Heidi Mello can’t recall the number of times she’s been horse-kicked over the course of her career.

But the FEI-sanctioned farrier says she’s learned which ones to treat with caution.

“With 23 years in the industry, I’ve had my share,” Mello says. “The worst incidents are the ones I don’t remember until 3 or 4 days later after I’ve woken up … you stop doing the stupid ones.”

Mello has taken up quarters in the corner of a cavernous A-frame tent behind the International Ring, an anvil and assortment of hand tools that haven’t changed that much over the years close at hand.

One piece of equipment that’s modernized slightly is the anvil, which now sits on an aluminum base anchored to a rubber ring.

“It’s so the farrier doesn’t become deaf from the pings,” she said while striking its surface to produce a gentler tapping sound.

The farrier considers herself an old-school practitioner, someone adept at shoeing horses that ride on fast-vanishing grass courses.

“I’m lucky to have been taught by an old-timer,” says Mello, clad in a leather apron bearing stains and burn marks. “A lot of the new ones want to work with all the new toys without knowing how the old basics work.”

For the Bermuda resident, the tournament starts with a look at the horses’ hoofs during the pre-competition medical inspection so she knows what might be coming her way.

Riders have their own farriers at home, but Mello’s task is to do repairs on-site.

“I’m not here to change anything — I’m here to do maintenance,” she says. “I’m like a NASCAR mechanic except I’m doing every team.”

Once riders inspect the course, they might come to Mello requesting shoes more suitable for the terrain and its conditions — a different one for mud, sand, wet and dry surfaces.

Often, at the height of activity in the International Ring, time is very important.
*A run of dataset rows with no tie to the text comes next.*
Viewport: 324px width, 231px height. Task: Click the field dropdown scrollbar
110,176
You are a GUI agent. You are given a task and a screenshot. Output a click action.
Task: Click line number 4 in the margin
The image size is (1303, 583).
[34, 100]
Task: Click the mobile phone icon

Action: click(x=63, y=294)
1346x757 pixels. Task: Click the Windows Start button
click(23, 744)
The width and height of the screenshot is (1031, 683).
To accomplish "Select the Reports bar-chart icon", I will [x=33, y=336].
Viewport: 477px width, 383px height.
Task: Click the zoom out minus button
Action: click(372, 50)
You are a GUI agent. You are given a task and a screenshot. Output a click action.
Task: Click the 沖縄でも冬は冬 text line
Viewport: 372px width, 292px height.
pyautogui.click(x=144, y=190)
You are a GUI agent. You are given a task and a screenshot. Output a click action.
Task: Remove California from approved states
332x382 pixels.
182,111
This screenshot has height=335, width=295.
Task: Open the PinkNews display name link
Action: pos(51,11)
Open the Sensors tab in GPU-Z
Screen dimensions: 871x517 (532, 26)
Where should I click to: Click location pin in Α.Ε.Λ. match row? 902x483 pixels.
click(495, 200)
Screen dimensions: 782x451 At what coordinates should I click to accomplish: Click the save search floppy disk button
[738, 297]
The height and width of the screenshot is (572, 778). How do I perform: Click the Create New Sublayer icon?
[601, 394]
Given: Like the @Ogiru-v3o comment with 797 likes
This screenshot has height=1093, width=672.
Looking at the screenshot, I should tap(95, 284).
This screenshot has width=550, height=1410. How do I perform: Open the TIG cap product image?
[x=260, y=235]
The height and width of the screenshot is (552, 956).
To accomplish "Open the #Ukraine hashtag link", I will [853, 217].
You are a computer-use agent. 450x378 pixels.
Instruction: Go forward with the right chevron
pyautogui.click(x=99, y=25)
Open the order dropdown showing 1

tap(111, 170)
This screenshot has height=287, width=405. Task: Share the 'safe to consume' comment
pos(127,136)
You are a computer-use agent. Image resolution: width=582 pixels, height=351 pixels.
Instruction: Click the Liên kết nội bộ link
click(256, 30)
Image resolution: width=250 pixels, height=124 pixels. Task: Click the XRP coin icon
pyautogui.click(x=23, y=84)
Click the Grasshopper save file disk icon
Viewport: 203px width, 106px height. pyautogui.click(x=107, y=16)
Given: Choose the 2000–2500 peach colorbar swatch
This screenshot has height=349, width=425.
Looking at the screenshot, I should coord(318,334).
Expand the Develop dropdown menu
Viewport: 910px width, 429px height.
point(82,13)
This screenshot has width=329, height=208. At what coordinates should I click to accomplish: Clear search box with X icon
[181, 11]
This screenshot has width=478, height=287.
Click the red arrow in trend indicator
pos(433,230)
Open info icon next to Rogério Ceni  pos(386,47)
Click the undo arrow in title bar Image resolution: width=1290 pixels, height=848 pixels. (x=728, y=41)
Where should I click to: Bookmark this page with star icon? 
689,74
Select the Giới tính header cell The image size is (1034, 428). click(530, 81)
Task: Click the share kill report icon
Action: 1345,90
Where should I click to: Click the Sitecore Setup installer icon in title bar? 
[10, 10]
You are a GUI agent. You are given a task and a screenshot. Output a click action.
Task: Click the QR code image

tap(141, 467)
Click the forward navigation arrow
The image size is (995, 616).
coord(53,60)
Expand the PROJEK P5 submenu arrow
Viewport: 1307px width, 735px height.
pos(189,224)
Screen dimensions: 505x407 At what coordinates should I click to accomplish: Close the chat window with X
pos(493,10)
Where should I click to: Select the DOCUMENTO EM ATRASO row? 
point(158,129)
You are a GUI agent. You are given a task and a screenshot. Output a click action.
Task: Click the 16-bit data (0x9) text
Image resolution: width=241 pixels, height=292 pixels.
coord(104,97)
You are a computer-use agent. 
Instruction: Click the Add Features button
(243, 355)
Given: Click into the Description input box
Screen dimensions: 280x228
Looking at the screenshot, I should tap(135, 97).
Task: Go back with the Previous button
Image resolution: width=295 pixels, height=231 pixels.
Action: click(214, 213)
“It’s our job to keep the ring running on time and the finest, finest details makes a world of difference in this sport,” says Mello.

Other times, riders whose mounts have lost a shoe in the ring will come calling.

“We can’t have them going back to the stables with a flat tire,” she says.

Some riders are convinced they know what type of shoe configuration their horses require, against her advice, she adds.

“Those people are usually my best customers, but I’m not going to get into an argument with someone in white britches who’s riding for money,” says Mello.

Shoes are secured on horses’ hoofs with spikes or screws called calks.

At Spruce Meadows, many riders favor three screws in the rear of the shoe, and longer ones at that — in the belief it’ll mean an advantage at one of the most “sacred” sites of the sport.

“Every rider says this is the place to come, it’s a big deal to get into this ring and they want the biggest screws,” says Mello. “But if you go too big, you’ll get stuck in the ground.”